Some of these reactions are autocatalytic - i.e molecules that react with free radicals and are themselves converted into free radicals.
What are ROS and how are they produced
Oxygen derived free radical.
They are produced normally in cells during energy generation.
However ROS scavengers remove them.
Also produced by activated leukocytes during active inflammation (particularly neutrophils and macrophages).
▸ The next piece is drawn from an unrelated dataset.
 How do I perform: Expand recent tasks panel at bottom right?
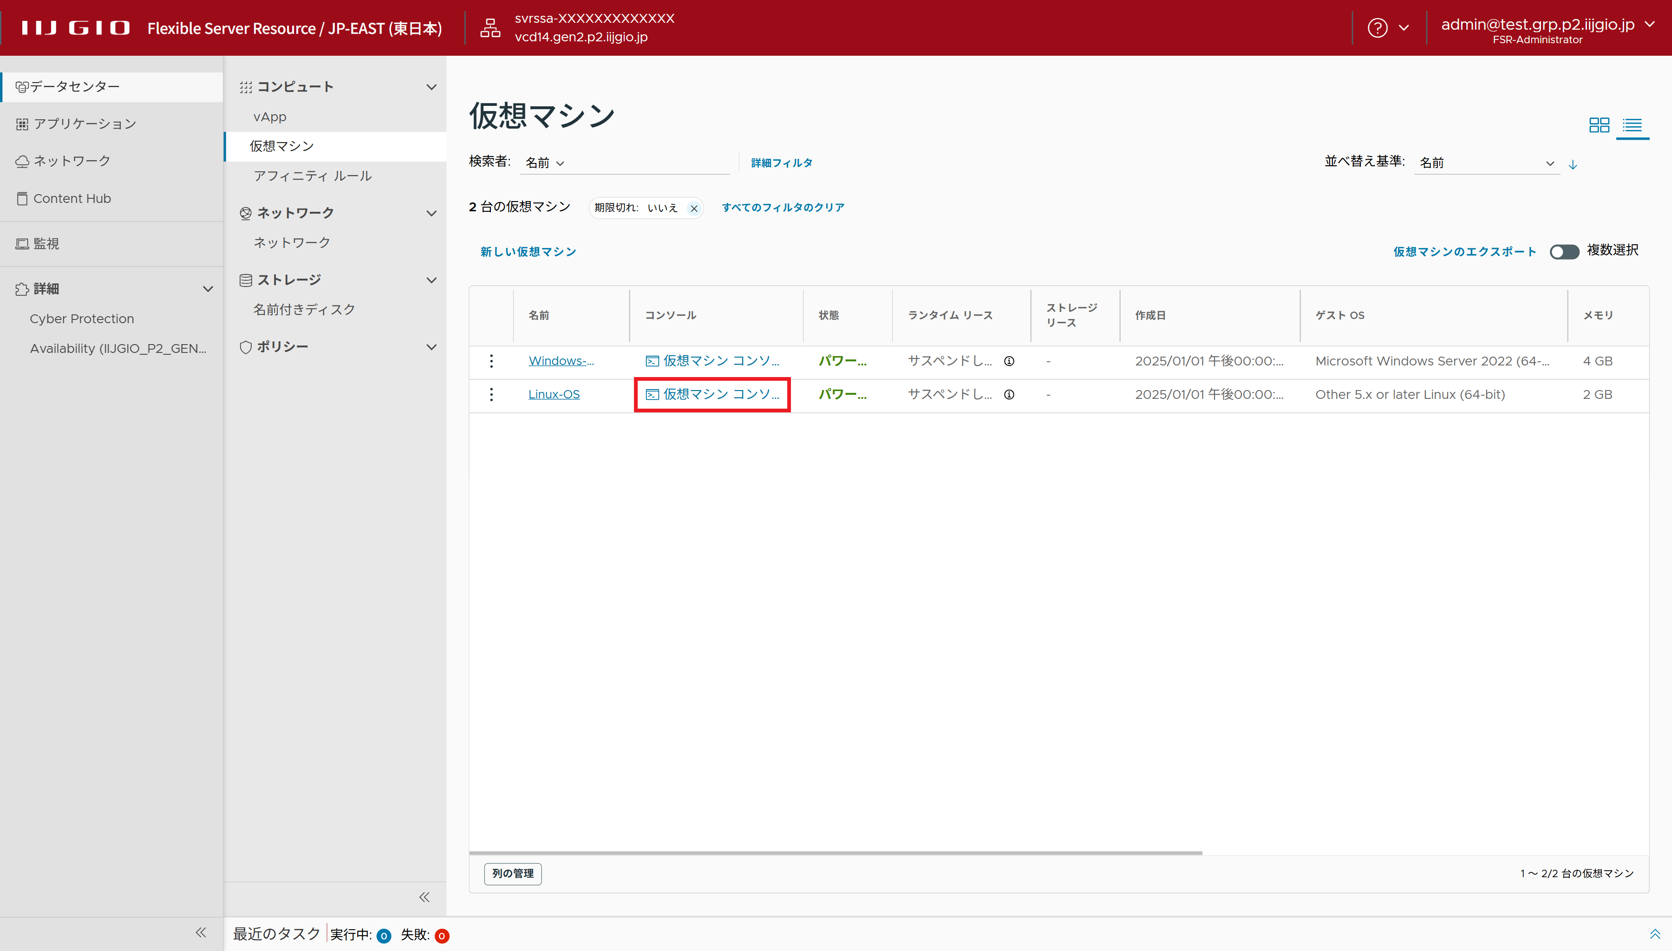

List 6 ways free radicals are generated
- Reduction-oxidation reaction during normal metabolism
- Absorption of radiation e.g X rays
- Activated leukocytes produce ROS
- Metabolism of exogenous chemicals or drugs (paracetamol and carbon tetrachloride)
- Transition metals
- Nitric oxide
How do we remove free radicals
- antioxidants
- Lipid soluble Vit E, A, vit C and glutathione in the cytosol - Binding iron and copper
- transferrin
- ferritin
- Lactoferrin
- Ceruloplasmin - enzymes mopping them up,
- catalase
- Superoxide dismutases
- Glutathione peroxidase
List 5 ROS examples
- NO (Nitric oxide)
- H2O2 (Hydrogen peroxide)
- O2 (Superoxide anion)
- ONOO (Hydroxyl radical)
- OH (Hypochlorite)
List 3 pathologic effects of free radicals
(What type of death does ROS cause)
- Lipid per-oxidation in membranes (i.e punches holes in membranes)
- Oxidative modification of proteins (oxidation of protein backbone, disrupts proteins, unfolds proteins, damages enzymes)
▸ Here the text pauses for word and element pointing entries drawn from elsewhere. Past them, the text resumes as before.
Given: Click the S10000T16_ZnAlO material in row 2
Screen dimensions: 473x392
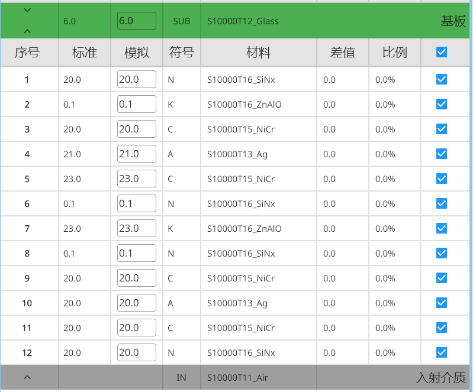Looking at the screenshot, I should (244, 105).
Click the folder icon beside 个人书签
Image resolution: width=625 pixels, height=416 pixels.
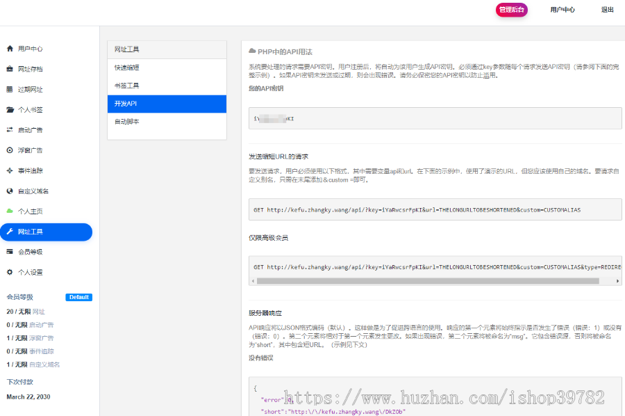(10, 110)
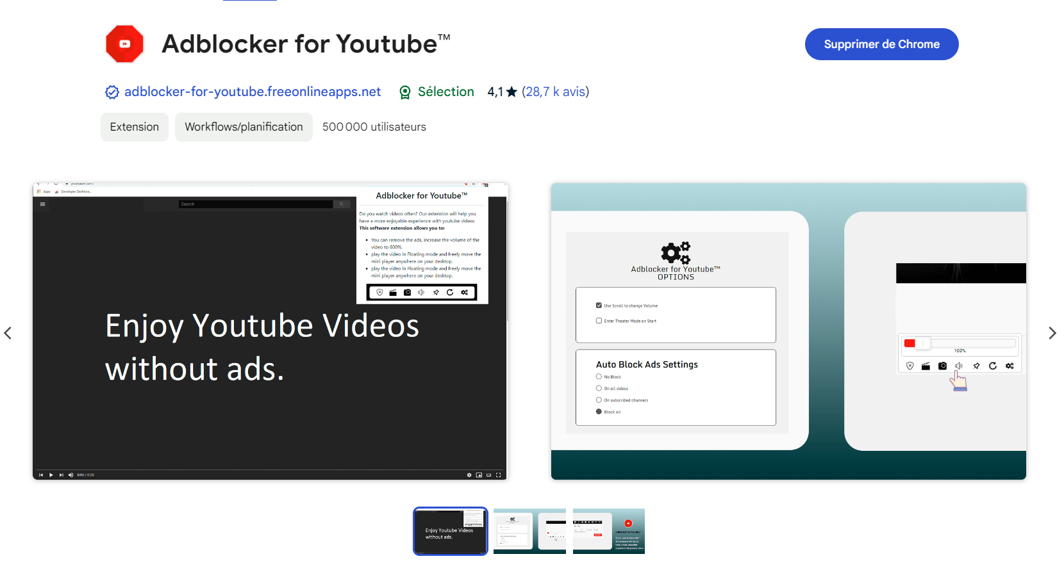Click the shield icon below the volume slider
This screenshot has height=561, width=1064.
point(910,366)
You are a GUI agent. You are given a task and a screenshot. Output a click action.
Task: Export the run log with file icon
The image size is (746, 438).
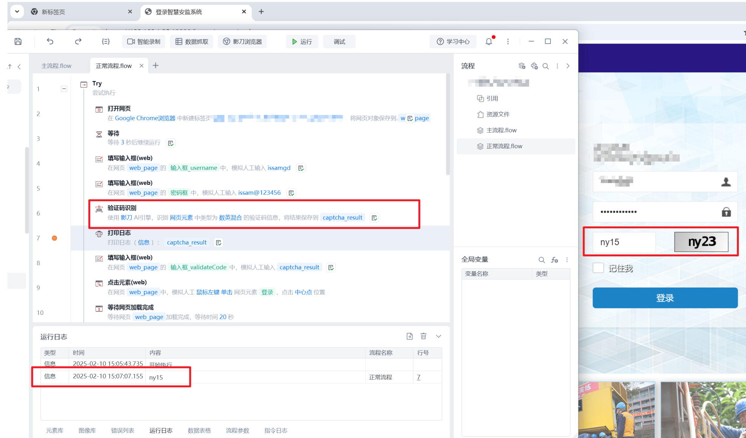coord(410,336)
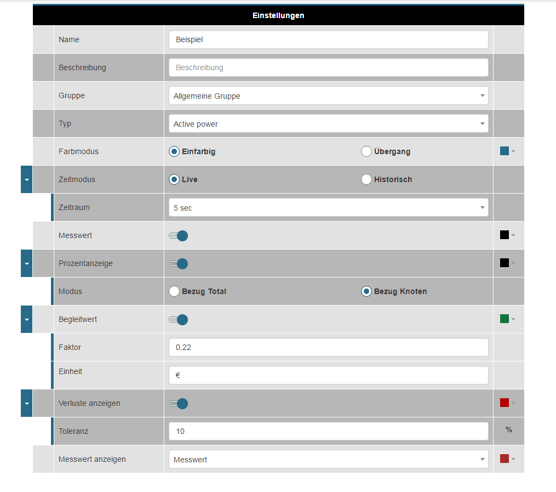Collapse the Begleitwert section arrow

[26, 319]
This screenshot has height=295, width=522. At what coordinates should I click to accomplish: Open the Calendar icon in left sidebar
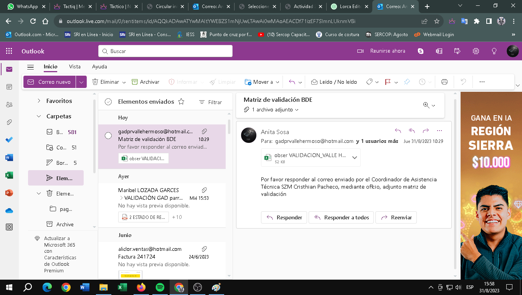[x=9, y=87]
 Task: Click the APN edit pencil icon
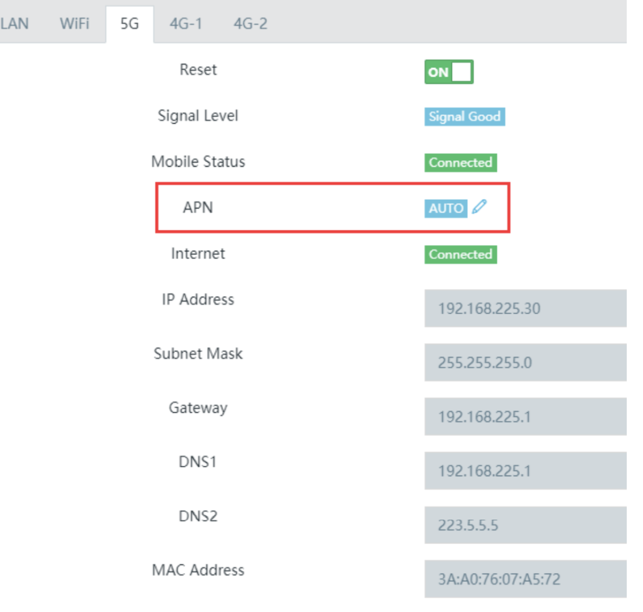coord(479,207)
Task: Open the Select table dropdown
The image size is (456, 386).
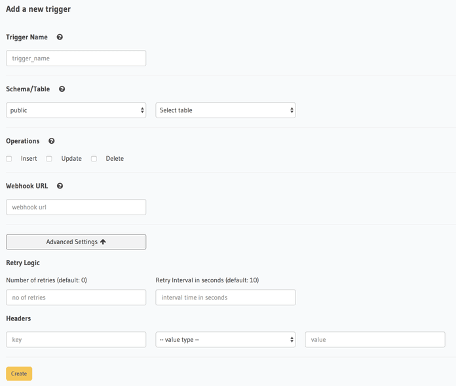Action: (x=225, y=110)
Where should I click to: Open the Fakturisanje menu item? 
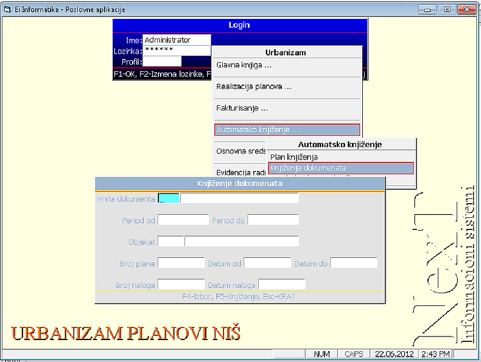(x=242, y=108)
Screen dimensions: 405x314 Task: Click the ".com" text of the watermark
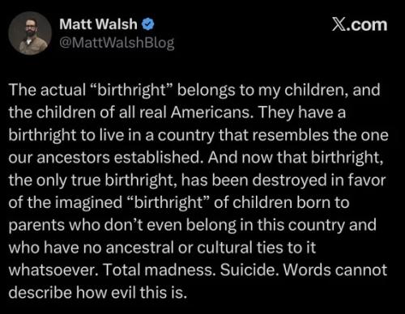pyautogui.click(x=366, y=25)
- Lesions in DNA (Causes single and double stranded breaks in DNA)
Necrosis and apoptosis
List the 5 types of necrosis
Coagulative
Liquefactive
Fat
Caseous
Fibrinoid
What is coagulative necrosis
- Form of necrosis in which the architecture of dead tissue is preserved for a span of a few days.
- Affected tissue has a firm structure.
- Injury denatures proteins and enzymes and organelles
- Given enzymes are blocked dead cells cant be digested. Infiltrating leucocytes eventually degrade dead cells.
- Cell swelling
- Lots of eosinophils
- Localised area of coagulative necrosis = INFARCT
- Commonly seen in myocardium, kidney, liver & other organs (NOT seen in CNS)
What is liquefactive necrosis
- Characterised by digestion of dead cells = viscous liquid
- Occurs when autolysis & heterolysis prevail over protein denaturation
- Focal bacterial or occasionally fungal infections
- Necrotic area is soft and filled with fluid > creamy yellow because of presence of dead white cells
- CNS cells always die by liquefactive necrosis
What is fat necrosis
- Necrosis of adipose tissue, induced by action of lipases (from pancreatic duct, small intestine or macrophages)
- These catalyse FFA release from triglycerides
- FFA then binds with Ca > Ca soap
- These generate chalky white areas > fat saponification
- Think pancreatitis, trauma
What is caseous necrosis
- Characteristic of TB
- Appears grossly as soft, friable, ‘cheesy’ material
- Microscopically as amorphous eosinophilic material with cell debris
What is fibrinoid necrosis and when is it seen
Special form of vascular damage, seen in immune reactions involving blood vessels.
Complexes of antigens and antibodies are deposited in walls of arteries.
- Rheumatic fever
- Malignant hypertension
- The arthus phenomenon
- x-ray damage of the skin
What happens to necrotic cells that are not promptly destroyed or reabsorbed
- They become a foci for calcium and other minerals to deposit and thus tend to become calcified.